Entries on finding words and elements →

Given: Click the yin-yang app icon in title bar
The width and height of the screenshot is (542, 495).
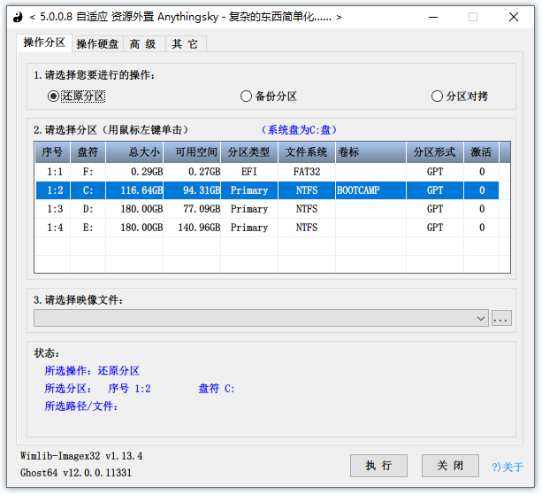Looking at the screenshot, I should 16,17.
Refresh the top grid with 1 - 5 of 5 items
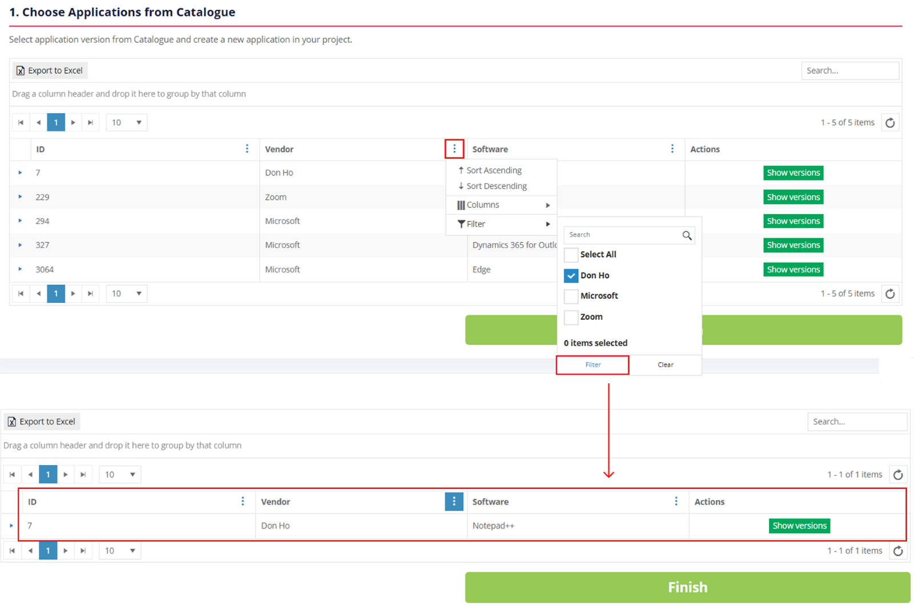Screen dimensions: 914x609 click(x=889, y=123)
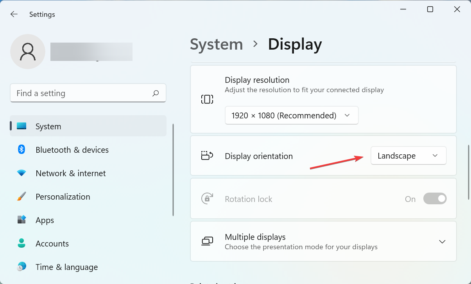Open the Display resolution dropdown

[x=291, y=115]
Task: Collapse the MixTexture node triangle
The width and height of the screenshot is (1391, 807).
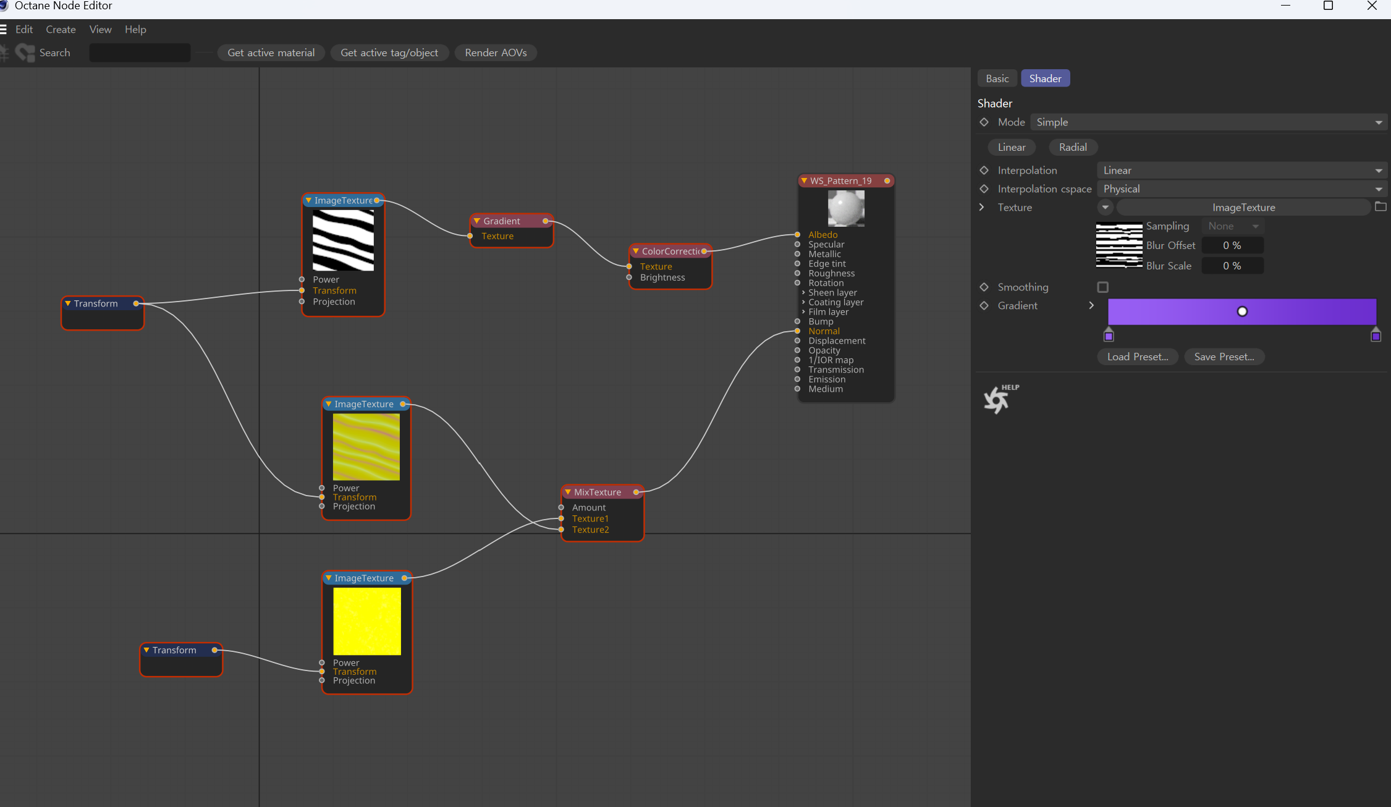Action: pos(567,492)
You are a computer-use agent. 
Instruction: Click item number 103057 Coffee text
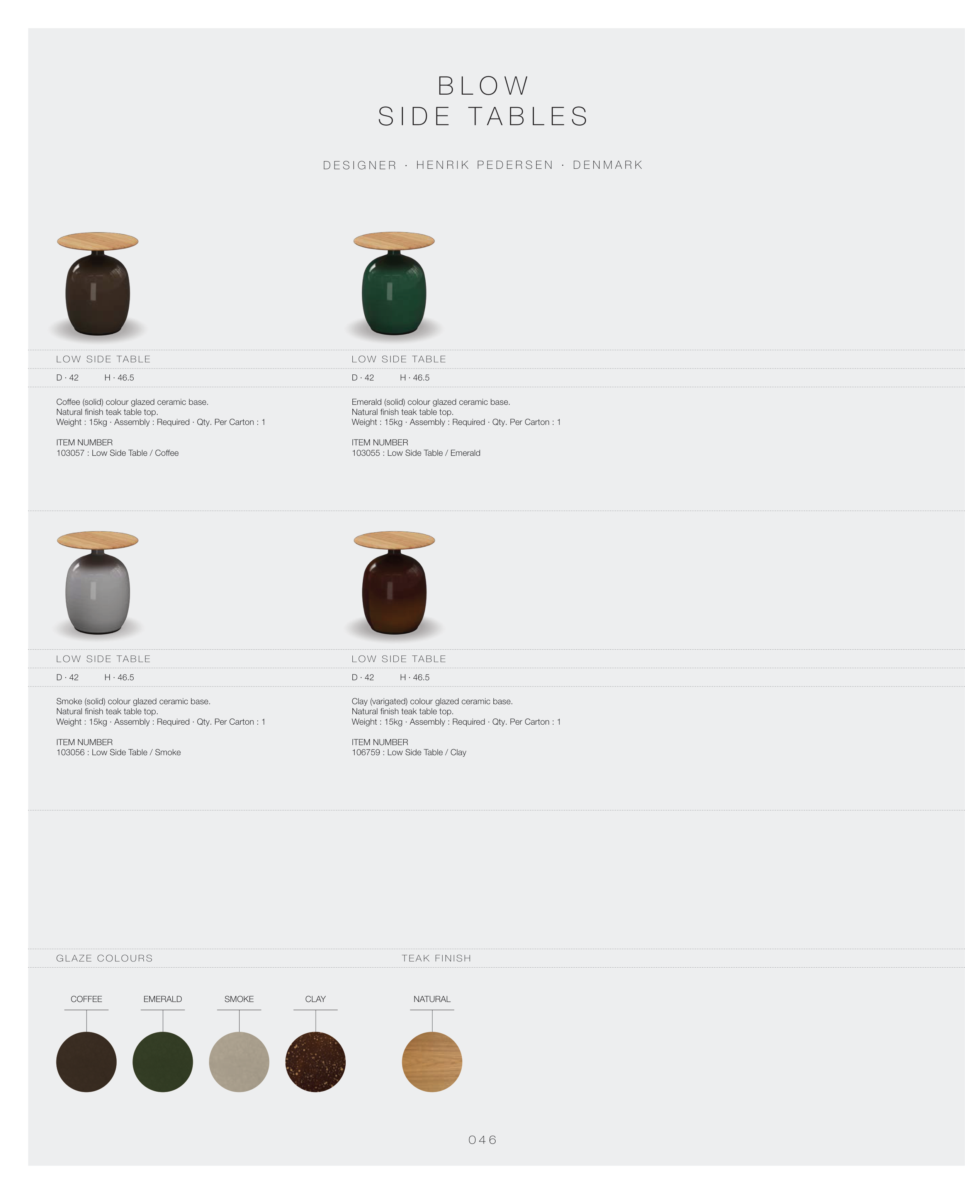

WHAT YOU WILL DO →
Could you repeat every row above word for word, leaving out the pictures?

SOLUTION TO THIS EXERCISE →
Given: Click the yin-yang app icon in title bar
The width and height of the screenshot is (542, 495).
Looking at the screenshot, I should 16,17.
Refresh the top grid with 1 - 5 of 5 items
Screen dimensions: 914x609 click(x=889, y=123)
Open the Display resolution dropdown

[x=291, y=115]
Task: Collapse the MixTexture node triangle
The width and height of the screenshot is (1391, 807).
Action: pos(567,492)
You are a computer-use agent. 
Instruction: Click item number 103057 Coffee text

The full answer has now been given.